(Source records)
***

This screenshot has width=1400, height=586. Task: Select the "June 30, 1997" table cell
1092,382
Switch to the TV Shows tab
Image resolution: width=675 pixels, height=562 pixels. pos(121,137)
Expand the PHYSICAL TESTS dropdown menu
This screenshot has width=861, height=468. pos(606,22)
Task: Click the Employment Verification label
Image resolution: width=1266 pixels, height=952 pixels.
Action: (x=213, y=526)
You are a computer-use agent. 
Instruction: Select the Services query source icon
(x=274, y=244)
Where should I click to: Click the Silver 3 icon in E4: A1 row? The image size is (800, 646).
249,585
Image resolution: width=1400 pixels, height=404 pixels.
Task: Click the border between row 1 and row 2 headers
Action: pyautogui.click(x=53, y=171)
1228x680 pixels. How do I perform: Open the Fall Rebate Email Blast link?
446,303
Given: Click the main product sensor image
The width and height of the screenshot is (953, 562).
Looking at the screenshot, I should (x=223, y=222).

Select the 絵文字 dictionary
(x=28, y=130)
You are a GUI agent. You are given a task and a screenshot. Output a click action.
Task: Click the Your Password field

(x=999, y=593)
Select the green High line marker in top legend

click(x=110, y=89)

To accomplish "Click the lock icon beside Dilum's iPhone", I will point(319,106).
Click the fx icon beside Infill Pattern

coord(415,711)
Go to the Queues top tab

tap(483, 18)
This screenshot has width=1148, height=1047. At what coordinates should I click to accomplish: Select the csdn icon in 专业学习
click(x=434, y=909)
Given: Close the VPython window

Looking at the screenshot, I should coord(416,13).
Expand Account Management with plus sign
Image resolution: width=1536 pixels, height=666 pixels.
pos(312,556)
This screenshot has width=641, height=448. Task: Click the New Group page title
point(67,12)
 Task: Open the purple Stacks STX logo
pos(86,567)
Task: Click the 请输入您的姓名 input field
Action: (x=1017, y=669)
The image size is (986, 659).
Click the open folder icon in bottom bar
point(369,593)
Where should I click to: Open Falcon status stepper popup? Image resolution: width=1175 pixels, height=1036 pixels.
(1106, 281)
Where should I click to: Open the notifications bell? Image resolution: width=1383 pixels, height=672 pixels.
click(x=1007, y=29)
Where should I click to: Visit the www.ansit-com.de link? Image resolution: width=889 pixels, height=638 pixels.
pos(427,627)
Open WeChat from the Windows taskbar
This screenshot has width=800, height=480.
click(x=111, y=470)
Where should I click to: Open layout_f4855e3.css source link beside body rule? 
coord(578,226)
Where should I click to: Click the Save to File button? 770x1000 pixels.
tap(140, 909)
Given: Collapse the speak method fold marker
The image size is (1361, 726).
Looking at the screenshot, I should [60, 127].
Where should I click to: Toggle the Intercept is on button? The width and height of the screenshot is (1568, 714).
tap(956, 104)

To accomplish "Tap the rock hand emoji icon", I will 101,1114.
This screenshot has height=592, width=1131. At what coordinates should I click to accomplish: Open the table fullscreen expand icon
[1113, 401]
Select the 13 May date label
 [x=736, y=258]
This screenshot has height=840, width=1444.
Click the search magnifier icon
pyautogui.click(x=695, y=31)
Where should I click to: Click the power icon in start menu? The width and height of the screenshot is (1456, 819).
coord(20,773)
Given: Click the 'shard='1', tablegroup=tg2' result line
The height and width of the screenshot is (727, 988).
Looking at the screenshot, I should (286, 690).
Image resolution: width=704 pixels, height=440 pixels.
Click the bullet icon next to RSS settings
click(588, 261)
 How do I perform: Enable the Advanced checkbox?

***

Problem to solve: A count alone is required. How many lines in the entries contain the string "agent"?

Completed task: 2